Le Gouvernement a tout d’abord cherché, dans la loi du 24 novembre 2009, à lui transférer à titre gratuit et sans contrepartie l’intégralité de ce patrimoine. Cette disposition a été censurée l’année suivante par le Conseil constitutionnel en raison de l’absence de garanties quant au maintien de l’affectation des biens concernés à des missions de service public. La loi du 5 mars 2014 permettait quant à elle aux régions volontaires de devenir propriétaires des sites mis à la disposition de l’AFPA, sans que cette mesure rencontre néanmoins un franc succès, une seule région ayant fait ce choix.

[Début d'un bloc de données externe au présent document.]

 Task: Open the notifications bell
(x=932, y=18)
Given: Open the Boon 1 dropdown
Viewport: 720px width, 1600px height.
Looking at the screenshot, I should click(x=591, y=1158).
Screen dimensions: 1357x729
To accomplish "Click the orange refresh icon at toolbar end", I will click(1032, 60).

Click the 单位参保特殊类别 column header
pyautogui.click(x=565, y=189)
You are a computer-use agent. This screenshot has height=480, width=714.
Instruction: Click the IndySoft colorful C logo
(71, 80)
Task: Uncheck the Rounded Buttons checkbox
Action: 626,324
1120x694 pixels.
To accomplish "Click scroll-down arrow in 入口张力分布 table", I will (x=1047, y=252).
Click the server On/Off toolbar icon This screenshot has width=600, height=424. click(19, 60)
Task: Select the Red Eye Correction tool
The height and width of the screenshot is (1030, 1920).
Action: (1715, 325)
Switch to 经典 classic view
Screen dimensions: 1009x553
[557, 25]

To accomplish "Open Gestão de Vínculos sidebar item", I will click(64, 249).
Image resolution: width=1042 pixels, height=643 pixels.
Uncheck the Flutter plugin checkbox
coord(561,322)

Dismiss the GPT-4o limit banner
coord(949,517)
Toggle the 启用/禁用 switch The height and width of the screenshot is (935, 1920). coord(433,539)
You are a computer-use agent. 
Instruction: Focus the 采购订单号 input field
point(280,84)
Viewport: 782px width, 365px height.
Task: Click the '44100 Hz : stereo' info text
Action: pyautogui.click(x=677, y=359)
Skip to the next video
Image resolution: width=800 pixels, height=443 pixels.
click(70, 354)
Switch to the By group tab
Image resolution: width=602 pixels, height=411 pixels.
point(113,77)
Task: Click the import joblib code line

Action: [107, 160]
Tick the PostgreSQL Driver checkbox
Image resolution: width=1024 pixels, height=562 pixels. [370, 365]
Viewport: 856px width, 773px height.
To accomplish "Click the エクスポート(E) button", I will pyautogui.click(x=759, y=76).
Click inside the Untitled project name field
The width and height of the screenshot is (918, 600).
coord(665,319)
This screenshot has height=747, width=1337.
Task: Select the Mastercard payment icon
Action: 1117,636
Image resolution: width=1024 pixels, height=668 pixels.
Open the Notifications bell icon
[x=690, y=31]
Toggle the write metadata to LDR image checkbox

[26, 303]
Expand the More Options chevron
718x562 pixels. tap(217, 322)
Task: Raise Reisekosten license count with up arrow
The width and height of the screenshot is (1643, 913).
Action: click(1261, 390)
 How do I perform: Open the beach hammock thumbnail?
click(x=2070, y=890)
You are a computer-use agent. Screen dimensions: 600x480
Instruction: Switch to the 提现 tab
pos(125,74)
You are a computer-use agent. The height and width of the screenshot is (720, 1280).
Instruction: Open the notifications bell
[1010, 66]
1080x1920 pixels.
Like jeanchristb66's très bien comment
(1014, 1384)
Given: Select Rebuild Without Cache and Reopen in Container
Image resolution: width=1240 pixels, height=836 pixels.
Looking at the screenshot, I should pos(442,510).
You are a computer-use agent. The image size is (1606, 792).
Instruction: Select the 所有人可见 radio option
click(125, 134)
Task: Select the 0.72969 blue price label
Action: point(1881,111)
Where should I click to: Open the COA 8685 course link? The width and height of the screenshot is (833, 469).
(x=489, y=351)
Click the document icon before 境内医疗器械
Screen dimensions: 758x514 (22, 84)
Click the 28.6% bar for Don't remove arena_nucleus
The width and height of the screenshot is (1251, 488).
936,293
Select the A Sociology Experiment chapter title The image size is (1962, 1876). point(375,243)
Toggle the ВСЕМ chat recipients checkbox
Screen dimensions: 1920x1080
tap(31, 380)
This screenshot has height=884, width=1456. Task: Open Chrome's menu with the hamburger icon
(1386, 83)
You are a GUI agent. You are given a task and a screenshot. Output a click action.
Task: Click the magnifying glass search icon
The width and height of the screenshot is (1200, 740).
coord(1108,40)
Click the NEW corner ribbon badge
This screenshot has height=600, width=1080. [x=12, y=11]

Dès lors, parmi les nombreux scénarios alternatifs élaborés, la création d’un EPIC est apparue comme la solution la plus adaptée pour tenir compte des contraintes constitutionnelles mises en lumière en 2010. De fait, le transfert des biens de l’État à une personne publique n’est pas soumis aux mêmes contraintes juridiques qu’un tel transfert à une personne privée.

Ce patrimoine a toutefois été trop longtemps délaissé et mal entretenu, le propriétaire et l’occupant se renvoyant les responsabilités à ce sujet. Il convient maintenant d’évaluer précisément les besoins de rénovation et de mise aux normes et de planifier les travaux en fonction de l’activité économique de l’EPIC, ce qui n’entraînera pas des dépenses d’un montant aussi élevé que celui qui a été parfois évoqué et qui a été établi selon une méthodologie contestable. Surtout, il est maintenant impératif d’opérer la rationalisation des implantations immobilières de l’Agence, afin que celles-ci correspondent aux besoins de formation dans les territoires.

L’ordonnance met également en place un mécanisme qui m’est apparu très intéressant : la mutualisation des plateaux techniques de l’EPIC au profit des acteurs du service public régional de la formation professionnelle. C’est un premier pas dans une démarche qui devra être poursuivie à l’avenir, afin de mettre un terme à la sous-utilisation chronique des outils de formation financés par l’argent public.

En revanche, l’ordonnance ne règle ni la question de la dette sociale et fiscale de l’AFPA ni celle du contentieux qui l’opposait à France Domaine. Les 80 millions d’euros dus aux URSSAF et au fisc, ainsi que les 140 millions d’euros réclamés au titre de l’occupation sans titre du domaine public depuis 2010 hypothèquent ses capacités de développement et seront autant d’épées de Damoclès à l’avenir.

En conclusion, comme je l’ai souligné devant la commission, le changement de statut de l’AFPA constitue une condition nécessaire, mais non suffisante pour assurer la pérennité de l’activité de formation de l’Agence.